Üstelik birazını anneme de ayırabilirim. Annem kek sever. Annemin bu dünyadaki günlerinin sayılı olduğunu öğrendiğimde onunla kalan zamanımı çok daha fazla görüşerek geçireceğimi düşünmüştüm. Babamı çok genç yaşımda, yirmilerin başında çok ani bir şekilde kaybettim. Onun ölümüyle ilgili içimi en çok sızlatan şey, onu yeterince tanıyamadığımı düşünmemdir. Ani ve vakitsiz ölümlerin arkada bıraktıklarına yaşattığı biricik duygu bu galiba: Bir eksiklik, bir yaşanmamışlık hissi. Bu yüzden annemin kanseri belli olduğunda doktora açık bir şekilde beklenen yaşam süresini söylemesini rica ettim. Yumuşak doku kanseri acımasız bir kanser türüymüş. Fazla zamanınız yok, dedi. Birinin öleceğini bilerek yüzüne bakmak, ona iyi olduğunu söylemek ne kadar acı olsa da iyi bir yanı da var. Kalan zamanınızı güzel ve beraber geçirmeye çalışmak. Şimdi bu virüsün elimden aldığı en önemli şey bu: annemle kalan zamanım. Artık evine sık sık gidemiyor, gittiğimde de sadece yattığı odanın kapısına çektiğim sandalyeye oturarak konuşabiliyorum.

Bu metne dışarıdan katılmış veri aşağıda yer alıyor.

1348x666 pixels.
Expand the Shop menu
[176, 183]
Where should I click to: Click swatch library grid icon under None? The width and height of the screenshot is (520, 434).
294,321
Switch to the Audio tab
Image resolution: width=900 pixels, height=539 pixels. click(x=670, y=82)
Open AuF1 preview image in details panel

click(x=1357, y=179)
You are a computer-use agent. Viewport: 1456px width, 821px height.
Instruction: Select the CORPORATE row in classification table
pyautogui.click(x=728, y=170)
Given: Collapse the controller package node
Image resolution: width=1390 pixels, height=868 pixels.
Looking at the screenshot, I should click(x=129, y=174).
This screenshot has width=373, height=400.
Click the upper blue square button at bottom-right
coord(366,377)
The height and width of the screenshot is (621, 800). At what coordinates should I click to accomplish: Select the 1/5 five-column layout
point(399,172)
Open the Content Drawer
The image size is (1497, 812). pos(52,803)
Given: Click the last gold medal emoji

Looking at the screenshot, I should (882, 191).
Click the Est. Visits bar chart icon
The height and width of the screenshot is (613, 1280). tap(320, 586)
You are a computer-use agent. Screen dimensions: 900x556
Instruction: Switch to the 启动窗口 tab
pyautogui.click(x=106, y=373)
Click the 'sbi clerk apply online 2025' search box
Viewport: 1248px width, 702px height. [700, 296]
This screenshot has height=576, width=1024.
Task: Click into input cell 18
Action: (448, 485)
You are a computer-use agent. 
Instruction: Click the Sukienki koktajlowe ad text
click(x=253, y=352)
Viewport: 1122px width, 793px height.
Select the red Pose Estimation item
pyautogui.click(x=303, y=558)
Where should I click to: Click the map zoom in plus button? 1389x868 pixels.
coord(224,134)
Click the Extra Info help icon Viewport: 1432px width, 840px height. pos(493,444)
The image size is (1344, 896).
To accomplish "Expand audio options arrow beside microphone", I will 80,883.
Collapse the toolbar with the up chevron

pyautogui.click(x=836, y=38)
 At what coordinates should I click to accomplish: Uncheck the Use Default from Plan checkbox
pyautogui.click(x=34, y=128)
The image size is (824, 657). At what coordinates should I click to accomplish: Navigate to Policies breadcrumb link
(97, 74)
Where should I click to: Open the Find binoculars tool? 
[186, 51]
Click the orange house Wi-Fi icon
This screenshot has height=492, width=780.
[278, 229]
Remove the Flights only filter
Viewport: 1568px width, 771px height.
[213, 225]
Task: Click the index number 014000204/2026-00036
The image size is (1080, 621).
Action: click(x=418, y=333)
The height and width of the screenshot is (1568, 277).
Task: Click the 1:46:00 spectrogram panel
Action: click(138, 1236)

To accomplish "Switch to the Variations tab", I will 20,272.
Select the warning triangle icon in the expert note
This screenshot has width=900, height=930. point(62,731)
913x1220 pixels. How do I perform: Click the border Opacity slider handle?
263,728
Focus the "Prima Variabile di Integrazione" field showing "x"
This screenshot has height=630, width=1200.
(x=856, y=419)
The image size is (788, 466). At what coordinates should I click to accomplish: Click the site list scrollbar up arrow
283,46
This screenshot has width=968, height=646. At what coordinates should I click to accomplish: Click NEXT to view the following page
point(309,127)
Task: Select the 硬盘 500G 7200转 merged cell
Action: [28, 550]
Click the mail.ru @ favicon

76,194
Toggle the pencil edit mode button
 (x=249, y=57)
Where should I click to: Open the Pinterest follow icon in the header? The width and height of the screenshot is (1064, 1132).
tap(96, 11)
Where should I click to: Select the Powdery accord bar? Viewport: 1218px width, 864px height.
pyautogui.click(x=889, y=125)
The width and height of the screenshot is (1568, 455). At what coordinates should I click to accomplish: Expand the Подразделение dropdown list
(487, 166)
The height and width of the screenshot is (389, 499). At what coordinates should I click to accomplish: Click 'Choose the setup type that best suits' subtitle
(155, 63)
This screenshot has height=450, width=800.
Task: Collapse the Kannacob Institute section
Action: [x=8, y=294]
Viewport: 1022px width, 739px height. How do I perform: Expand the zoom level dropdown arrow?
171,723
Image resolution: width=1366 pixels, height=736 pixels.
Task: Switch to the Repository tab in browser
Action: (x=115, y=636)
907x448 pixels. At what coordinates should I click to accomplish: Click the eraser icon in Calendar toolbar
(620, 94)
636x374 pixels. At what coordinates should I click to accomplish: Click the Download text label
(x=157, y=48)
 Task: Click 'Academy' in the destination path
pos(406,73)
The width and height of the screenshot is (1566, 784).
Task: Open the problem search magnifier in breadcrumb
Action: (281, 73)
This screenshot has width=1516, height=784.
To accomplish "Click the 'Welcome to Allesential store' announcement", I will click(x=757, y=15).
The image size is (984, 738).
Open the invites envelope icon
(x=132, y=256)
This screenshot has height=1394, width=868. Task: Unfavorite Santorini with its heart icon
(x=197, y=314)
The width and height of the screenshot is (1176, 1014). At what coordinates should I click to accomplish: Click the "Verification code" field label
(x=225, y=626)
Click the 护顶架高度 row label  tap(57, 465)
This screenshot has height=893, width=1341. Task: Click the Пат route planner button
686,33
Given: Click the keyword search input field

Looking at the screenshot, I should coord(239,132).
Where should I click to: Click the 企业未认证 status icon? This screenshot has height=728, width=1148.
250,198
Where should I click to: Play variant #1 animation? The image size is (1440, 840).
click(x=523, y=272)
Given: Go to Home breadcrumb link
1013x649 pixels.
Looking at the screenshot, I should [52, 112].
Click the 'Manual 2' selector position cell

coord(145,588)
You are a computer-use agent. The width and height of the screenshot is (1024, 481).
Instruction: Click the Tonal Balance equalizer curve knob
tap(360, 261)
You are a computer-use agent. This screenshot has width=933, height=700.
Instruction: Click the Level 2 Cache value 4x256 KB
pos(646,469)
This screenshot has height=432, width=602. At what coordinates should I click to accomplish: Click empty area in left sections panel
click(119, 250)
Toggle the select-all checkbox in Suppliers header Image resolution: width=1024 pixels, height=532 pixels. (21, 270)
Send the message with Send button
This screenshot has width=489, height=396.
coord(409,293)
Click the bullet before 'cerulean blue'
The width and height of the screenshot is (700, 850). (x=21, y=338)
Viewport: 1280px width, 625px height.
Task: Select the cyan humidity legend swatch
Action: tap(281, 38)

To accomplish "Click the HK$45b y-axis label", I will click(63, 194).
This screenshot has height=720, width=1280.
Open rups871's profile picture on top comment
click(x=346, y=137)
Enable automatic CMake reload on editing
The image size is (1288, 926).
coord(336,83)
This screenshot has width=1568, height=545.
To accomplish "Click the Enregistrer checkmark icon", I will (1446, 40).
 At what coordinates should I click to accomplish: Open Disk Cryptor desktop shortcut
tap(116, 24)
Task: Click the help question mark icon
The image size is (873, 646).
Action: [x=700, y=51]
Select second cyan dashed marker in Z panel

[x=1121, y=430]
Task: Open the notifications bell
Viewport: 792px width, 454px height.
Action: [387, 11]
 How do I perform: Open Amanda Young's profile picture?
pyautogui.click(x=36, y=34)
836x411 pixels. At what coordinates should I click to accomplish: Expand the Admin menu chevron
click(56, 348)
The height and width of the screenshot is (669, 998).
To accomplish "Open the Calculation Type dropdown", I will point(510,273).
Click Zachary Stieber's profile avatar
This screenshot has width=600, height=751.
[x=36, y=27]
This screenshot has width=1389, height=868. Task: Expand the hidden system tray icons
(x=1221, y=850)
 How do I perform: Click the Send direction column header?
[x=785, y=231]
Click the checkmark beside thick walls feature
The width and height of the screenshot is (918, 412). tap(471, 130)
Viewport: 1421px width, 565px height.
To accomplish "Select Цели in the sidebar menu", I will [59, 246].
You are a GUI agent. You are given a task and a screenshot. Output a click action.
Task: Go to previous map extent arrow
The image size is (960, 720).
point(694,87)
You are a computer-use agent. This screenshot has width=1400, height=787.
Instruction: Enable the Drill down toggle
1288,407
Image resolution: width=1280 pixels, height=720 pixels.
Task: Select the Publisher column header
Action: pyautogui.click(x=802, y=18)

Bir de insanın bir yakınının kaybını karşılayışı yirmili yaşlarıyla bu yaşlarında farklı oluyor. Babamın ölümü benim için babamın kaybıydı. Hayatım boyunca eksikliğini duyacağım ve sadece yirmi yıl birlikte olduğum baba figürü aniden yok olup gitmişti. Annemi kaybediyor oluşumda ise farklı bir şey var. Artık hayatın ikinci evresinde olmamın, annemle aramda sadece yirmi üç yıl olmasının, kendim o hasta ve muhtaç hale düşünce etrafımda kimlerin olacağını (ya da olamayacağını) düşünmenin endişesi. Yani insan hayatın sonuna doğru yaklaştıkça yakınlarının ölümünden kendine de bir pay çıkarıyor, ölümün soğuk nefesini ensesinde hissediyor galiba. Şimdi kaç yakınımı, arkadaşımı, tanıdığımı bu virüs yüzünden kaybedeceğimi bilmiyorum. Ama sonuçta birilerinin gideceğini biliyorum. Bunu düşünmek , bu belirsizlik hali insanı kahrediyor.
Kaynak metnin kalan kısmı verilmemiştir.